Requirement => What you produce should be the lines from the line containing "Select the 連續報表紙 radio button" through the last line below, both ends included, reproduced exactly and without pictures.

Dataset records =>
BEGIN

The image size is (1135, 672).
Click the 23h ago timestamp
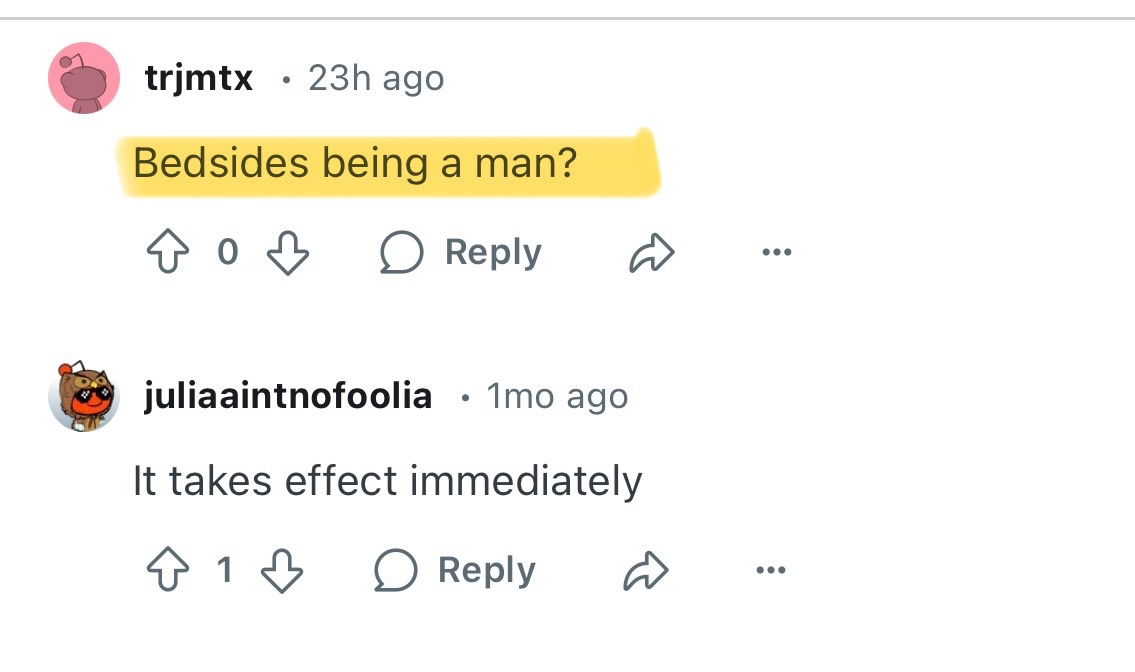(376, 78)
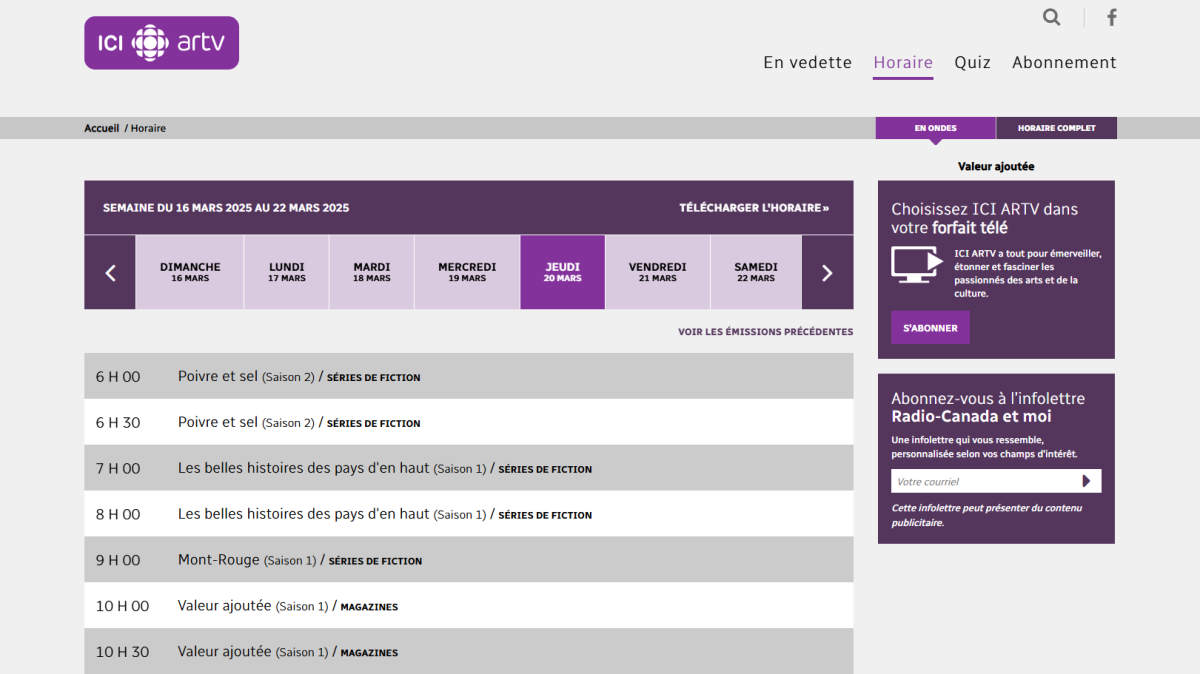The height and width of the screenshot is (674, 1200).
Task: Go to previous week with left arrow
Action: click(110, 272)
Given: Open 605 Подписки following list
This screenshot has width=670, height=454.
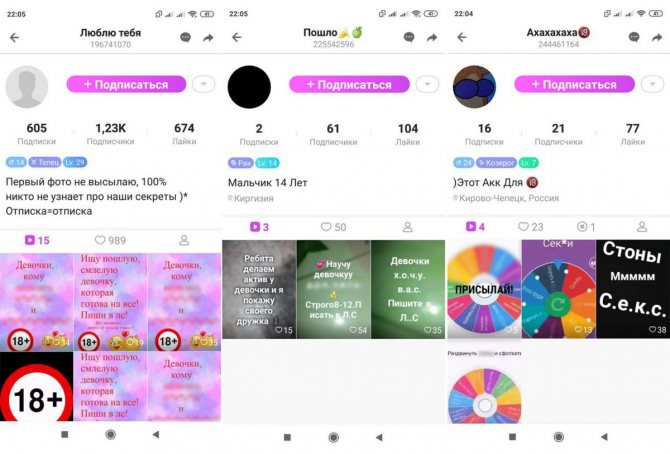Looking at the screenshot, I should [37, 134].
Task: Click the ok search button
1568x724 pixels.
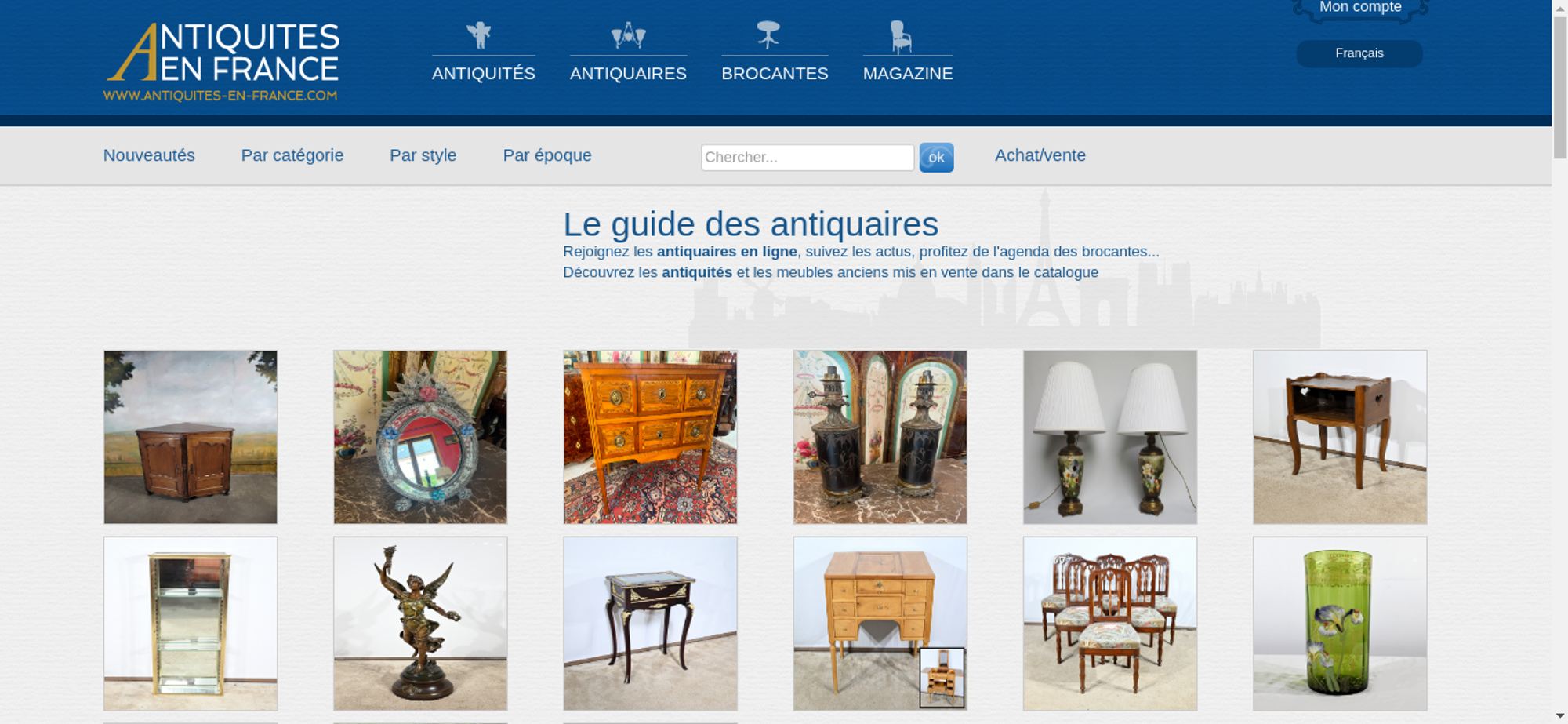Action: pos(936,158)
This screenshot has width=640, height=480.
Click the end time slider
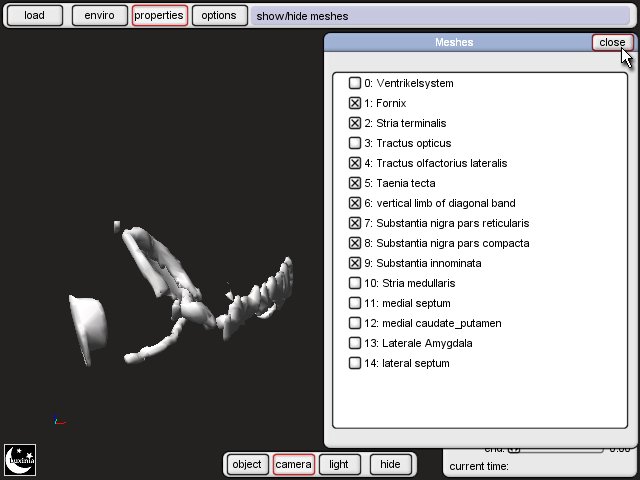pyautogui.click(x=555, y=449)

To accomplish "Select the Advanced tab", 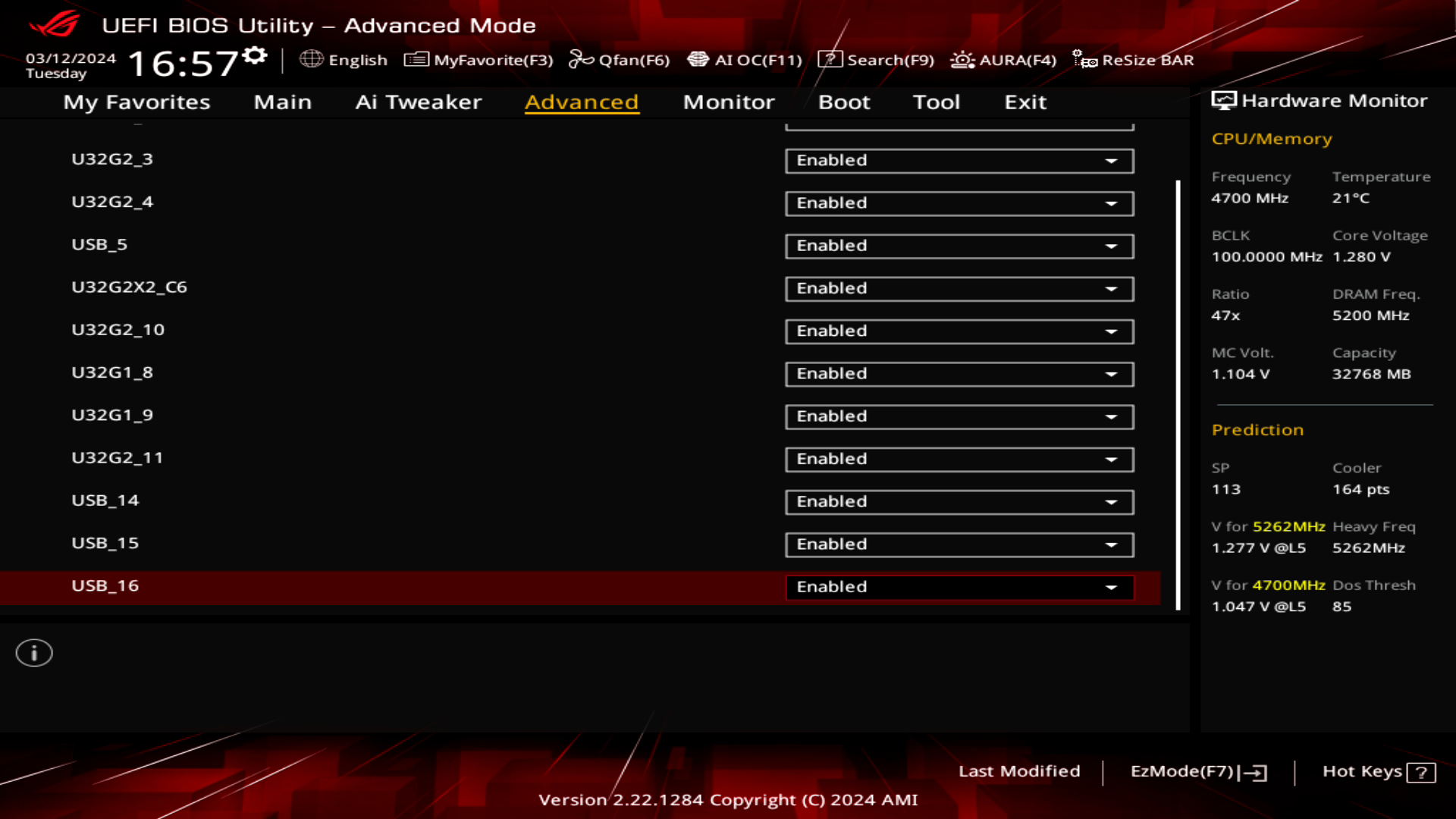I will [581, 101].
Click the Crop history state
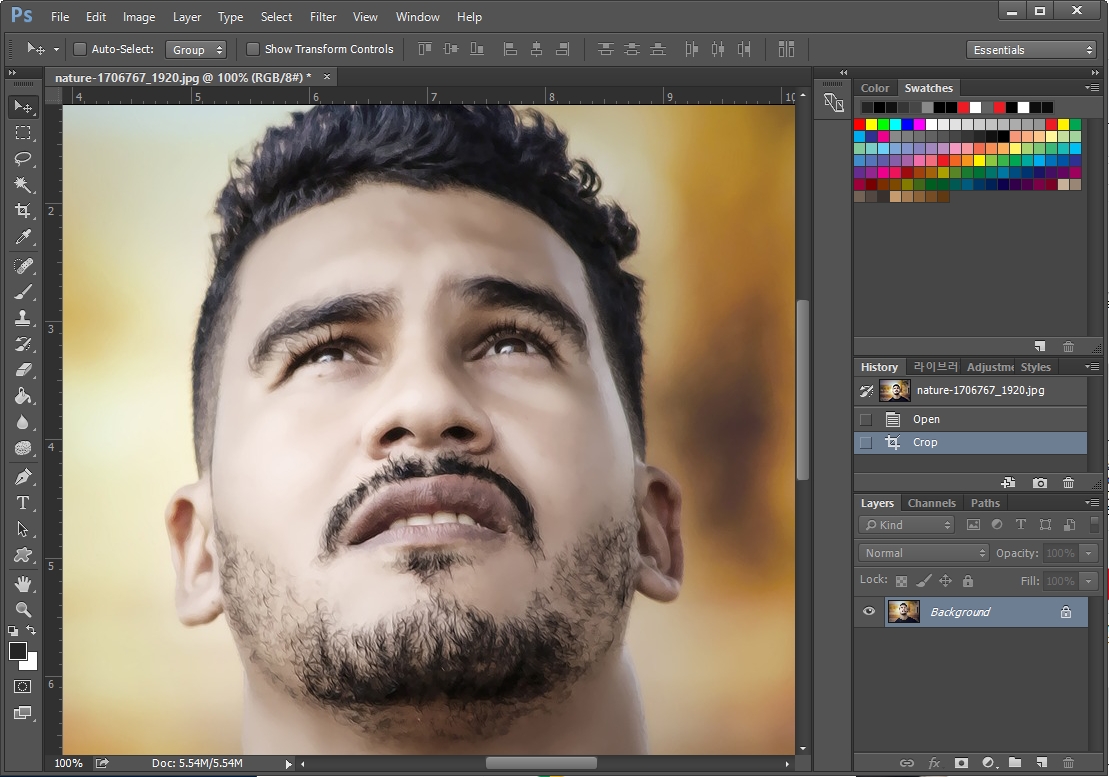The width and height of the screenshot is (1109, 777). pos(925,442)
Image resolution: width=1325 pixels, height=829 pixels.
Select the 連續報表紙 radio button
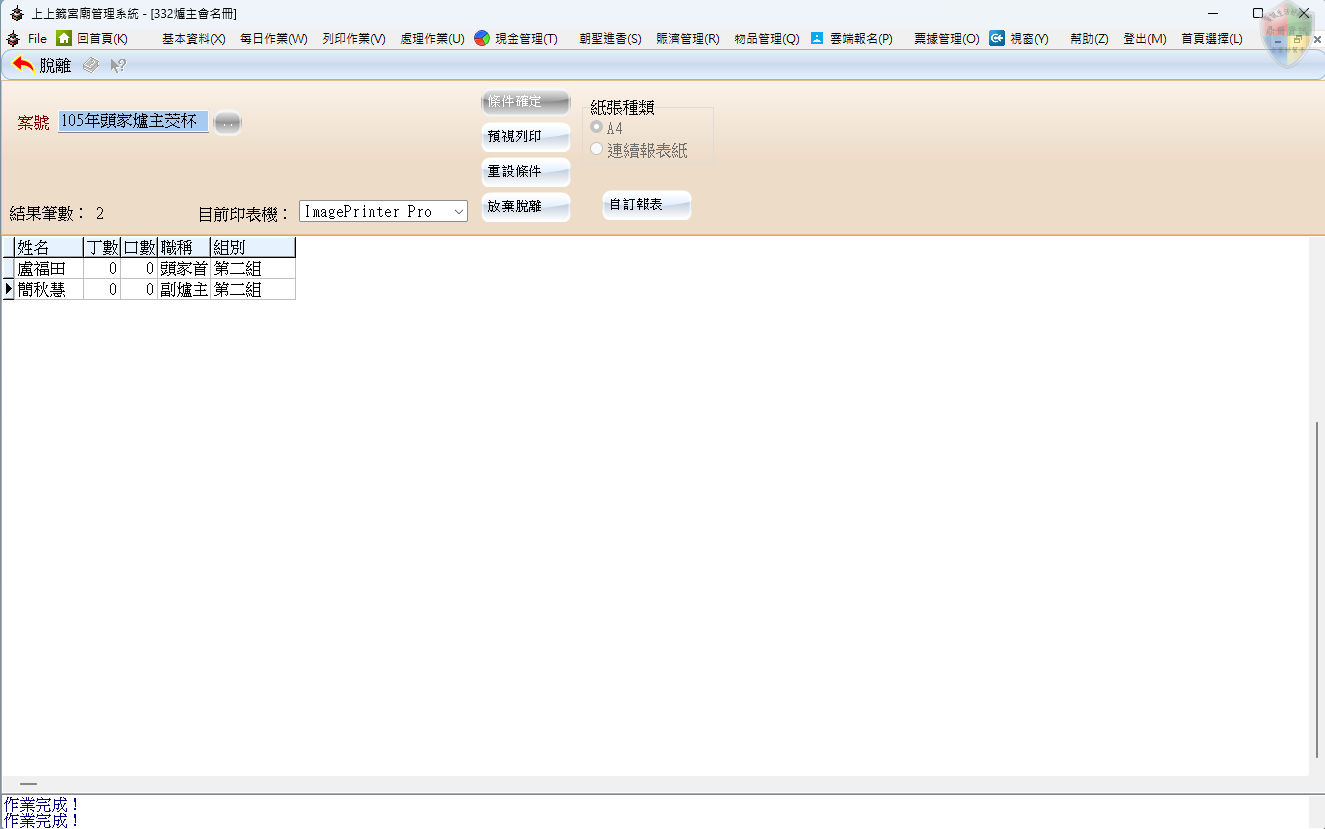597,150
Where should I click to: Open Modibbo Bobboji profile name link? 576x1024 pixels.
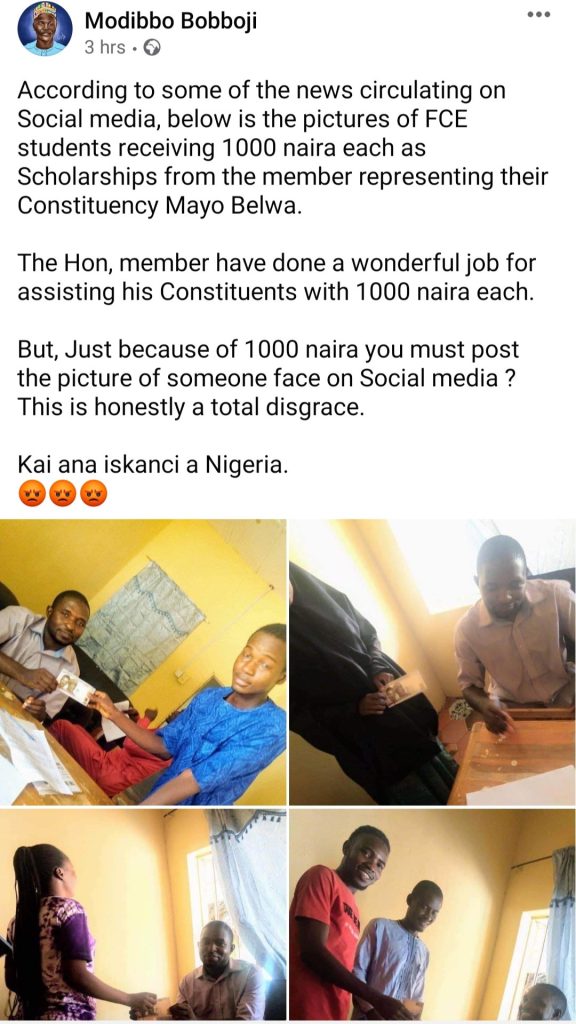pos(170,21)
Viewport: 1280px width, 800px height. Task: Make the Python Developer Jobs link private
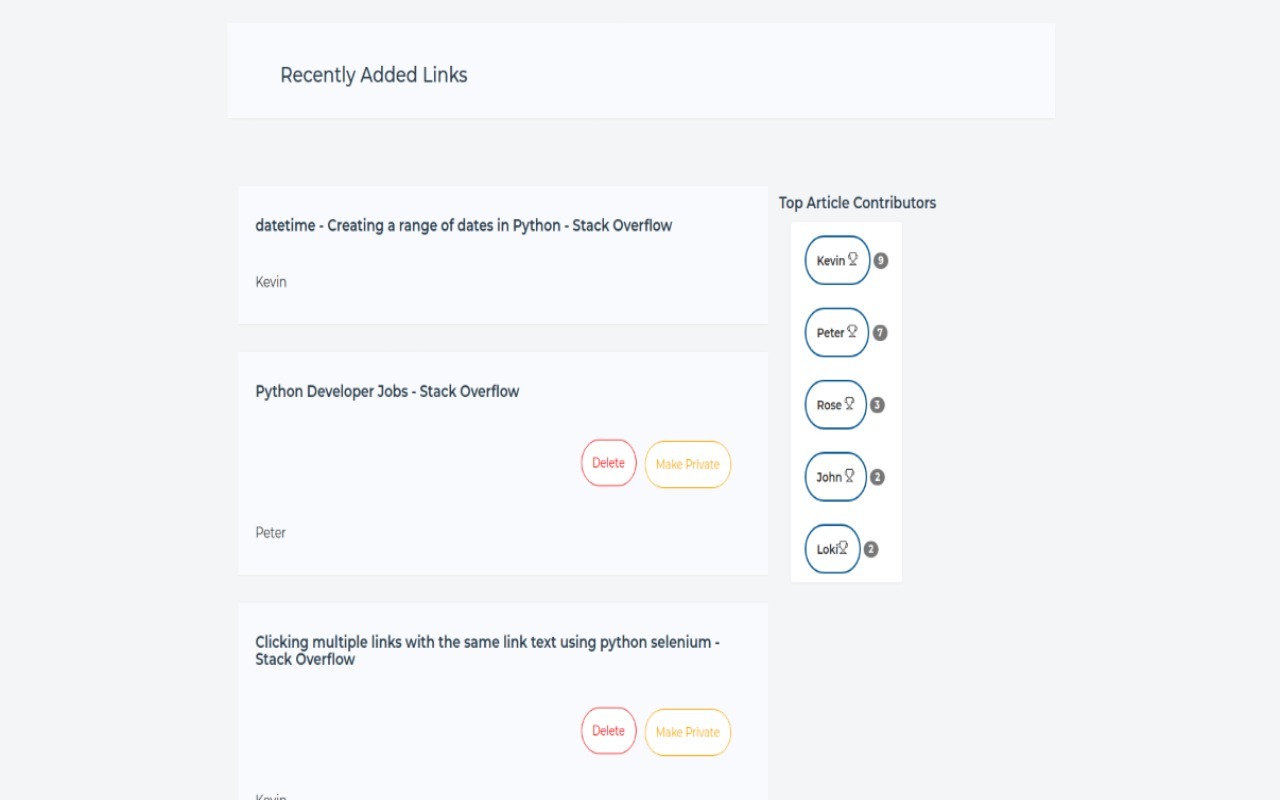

END

Exercise result =>
Select the 連續報表紙 radio button
597,150
Where should I click to: Open Modibbo Bobboji profile name link? 576x1024 pixels.
pos(170,21)
Viewport: 1280px width, 800px height. Task: Make the Python Developer Jobs link private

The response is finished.